Jim Harbaugh has struggled to live up to the hype as a developer of quarterbacks and offensive wiz. There’s no doubt about that.
We can add another notch to Harbaugh’s big-game losses belt after Week 1, when Michigan lost its 17th straight road game against a ranked opponent, a setting they haven’t won in since 2006. This time it was to Notre Dame.
Now, you can bet on Harbaugh not being a part of the program in 2019, in one of many Week 1 overreactions.
Here are the odds from BetOnline. Harbaugh still being Michigan’s coach is a 1-2 favorite, meaning you’d have to wager $20 to win $10.
What will Jim Harbaugh’s job be in 2019?
Let’s not give this one a whole lot of life. It’s going to take a lot for Michigan to move on from its prodigal son. It’s going to take even more to push him out of the city he grew up in, Ann Arbor.
For those not from around A2, Harbaugh is this program’s ultimate hire. His dad coached at Michigan, Harbaugh played quarterback for the Wolverines, he had undeniable success in the NFL and he started off 20-4 as head coach.
He’s carried a lot of hype, created a lot of noise and garnished plenty of criticism for not following up on that with big wins.
But none of that will lead to him being canned, nor wanting to leave a place where he calls all the shots. Plus, aside from maybe Braylon Edwards, no one’s got a big enough issue with him to stop it.
Why didn’t it work for Harbaugh in San Francisco?
Ownership didn’t like how much control he had. The success was there. Three trips to the NFC Championship Game and a Super Bowl appearance make that clear. Harbaugh likes running his own show, and that wasn’t going to be the case anymore in San Francisco.
Squash that narrative that he “comes and goes.” He was pushed out by the 49ers, and his career wasn’t ever at its final destination until he got back to where he always wanted to be: Michigan.
Not only is this an emotional fit for Harbaugh, it’s a place that gives him Thor’s Hammer. He can do anything he wants in Ann Arbor. He can take his players to Rome, then France, and next, South Africa. He can keep reporters out of practice, limit his press conferences and discontinue Michigan Media Day.

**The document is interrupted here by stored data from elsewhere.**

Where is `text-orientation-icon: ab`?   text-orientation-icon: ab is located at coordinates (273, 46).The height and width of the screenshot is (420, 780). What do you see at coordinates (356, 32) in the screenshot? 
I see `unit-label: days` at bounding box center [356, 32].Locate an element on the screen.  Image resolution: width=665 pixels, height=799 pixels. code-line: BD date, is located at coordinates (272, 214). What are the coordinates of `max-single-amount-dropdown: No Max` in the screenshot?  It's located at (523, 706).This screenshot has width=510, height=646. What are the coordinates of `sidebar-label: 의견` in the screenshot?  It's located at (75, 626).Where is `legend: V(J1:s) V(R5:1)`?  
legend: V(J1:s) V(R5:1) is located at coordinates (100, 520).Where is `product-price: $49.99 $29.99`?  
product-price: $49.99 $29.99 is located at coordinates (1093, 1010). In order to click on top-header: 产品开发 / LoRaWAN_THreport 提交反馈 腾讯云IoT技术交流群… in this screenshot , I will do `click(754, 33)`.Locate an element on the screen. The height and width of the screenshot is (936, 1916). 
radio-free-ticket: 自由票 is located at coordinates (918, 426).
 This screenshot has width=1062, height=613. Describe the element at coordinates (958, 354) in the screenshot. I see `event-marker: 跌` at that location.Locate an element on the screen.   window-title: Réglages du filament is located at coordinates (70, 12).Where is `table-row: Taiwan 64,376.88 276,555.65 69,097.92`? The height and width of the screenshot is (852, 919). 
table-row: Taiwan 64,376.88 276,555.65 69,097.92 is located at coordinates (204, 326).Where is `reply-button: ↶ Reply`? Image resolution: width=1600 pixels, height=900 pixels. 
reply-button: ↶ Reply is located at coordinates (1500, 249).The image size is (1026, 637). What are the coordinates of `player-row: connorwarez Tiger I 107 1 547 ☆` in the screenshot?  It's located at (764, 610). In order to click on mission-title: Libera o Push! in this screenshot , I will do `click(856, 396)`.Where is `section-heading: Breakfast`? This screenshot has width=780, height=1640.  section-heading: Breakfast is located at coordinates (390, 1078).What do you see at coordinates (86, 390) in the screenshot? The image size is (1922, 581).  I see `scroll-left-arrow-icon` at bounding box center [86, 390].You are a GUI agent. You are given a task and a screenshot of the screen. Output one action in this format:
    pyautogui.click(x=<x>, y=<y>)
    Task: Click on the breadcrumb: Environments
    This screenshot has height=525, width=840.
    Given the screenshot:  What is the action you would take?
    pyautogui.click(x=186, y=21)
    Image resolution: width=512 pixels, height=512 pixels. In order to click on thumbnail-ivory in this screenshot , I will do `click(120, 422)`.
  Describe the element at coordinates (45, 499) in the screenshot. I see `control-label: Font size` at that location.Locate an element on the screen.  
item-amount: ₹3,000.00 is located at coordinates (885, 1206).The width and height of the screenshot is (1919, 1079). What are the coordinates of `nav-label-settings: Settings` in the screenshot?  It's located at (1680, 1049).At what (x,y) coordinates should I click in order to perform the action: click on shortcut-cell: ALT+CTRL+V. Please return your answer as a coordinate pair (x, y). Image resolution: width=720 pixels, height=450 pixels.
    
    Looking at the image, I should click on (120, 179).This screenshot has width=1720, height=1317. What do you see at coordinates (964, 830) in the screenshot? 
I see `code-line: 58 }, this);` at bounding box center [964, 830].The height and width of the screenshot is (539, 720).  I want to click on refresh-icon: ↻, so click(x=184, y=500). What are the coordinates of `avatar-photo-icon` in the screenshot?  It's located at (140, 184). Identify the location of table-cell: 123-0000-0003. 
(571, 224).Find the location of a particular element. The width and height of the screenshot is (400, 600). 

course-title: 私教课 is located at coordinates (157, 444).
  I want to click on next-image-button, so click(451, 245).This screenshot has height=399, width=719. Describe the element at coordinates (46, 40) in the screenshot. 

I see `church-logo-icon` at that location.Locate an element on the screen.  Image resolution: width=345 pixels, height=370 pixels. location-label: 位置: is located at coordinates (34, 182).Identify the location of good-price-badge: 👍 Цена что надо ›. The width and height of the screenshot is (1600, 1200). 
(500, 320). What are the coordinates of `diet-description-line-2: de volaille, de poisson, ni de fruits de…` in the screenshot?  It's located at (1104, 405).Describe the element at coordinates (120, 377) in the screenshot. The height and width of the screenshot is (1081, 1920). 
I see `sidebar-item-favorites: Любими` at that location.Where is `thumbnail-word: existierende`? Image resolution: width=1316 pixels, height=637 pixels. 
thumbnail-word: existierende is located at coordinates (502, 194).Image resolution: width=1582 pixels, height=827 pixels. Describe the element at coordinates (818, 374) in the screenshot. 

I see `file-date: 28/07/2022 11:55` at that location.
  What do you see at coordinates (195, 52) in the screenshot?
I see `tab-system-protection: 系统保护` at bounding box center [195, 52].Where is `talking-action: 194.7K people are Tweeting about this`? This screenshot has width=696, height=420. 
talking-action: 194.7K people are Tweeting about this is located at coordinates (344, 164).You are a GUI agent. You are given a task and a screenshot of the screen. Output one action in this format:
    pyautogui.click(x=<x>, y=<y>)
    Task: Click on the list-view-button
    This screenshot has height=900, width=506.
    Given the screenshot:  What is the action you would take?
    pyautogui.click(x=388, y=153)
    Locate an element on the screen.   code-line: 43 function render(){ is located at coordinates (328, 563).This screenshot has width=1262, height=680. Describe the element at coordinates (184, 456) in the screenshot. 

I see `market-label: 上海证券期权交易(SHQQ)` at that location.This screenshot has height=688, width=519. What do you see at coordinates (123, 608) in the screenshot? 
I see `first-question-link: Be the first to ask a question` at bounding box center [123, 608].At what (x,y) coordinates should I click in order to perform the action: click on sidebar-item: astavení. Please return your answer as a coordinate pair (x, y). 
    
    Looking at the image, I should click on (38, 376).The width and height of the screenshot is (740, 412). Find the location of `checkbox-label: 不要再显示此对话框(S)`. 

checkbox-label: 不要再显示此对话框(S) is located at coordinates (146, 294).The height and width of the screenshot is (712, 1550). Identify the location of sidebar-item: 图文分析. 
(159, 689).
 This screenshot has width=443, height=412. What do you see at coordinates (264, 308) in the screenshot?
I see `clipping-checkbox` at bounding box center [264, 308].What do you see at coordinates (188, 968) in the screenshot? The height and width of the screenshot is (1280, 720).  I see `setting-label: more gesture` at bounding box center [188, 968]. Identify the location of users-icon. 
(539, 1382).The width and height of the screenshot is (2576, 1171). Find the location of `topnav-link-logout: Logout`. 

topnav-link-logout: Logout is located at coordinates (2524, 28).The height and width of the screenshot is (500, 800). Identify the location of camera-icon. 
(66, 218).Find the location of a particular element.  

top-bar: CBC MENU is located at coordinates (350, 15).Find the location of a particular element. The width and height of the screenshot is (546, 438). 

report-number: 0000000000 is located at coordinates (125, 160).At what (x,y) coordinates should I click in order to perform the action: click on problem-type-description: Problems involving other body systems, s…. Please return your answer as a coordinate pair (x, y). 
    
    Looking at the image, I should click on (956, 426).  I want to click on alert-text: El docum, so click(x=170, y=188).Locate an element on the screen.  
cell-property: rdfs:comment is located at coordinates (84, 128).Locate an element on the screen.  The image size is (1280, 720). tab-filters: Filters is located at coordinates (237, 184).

He’s got the keys to the city, and there’s a slim-to-none chance that Michigan’s athletic department even considers moving on from Harbaugh after four seasons.
Unless this team collapses to below six wins or finds its way into a scandal, Harbaugh will no doubt be Michigan’s head coach in 2019. Even then, there’s not a big chance he goes anywhere.
Consider this prop just one of many Week 1 overreactions.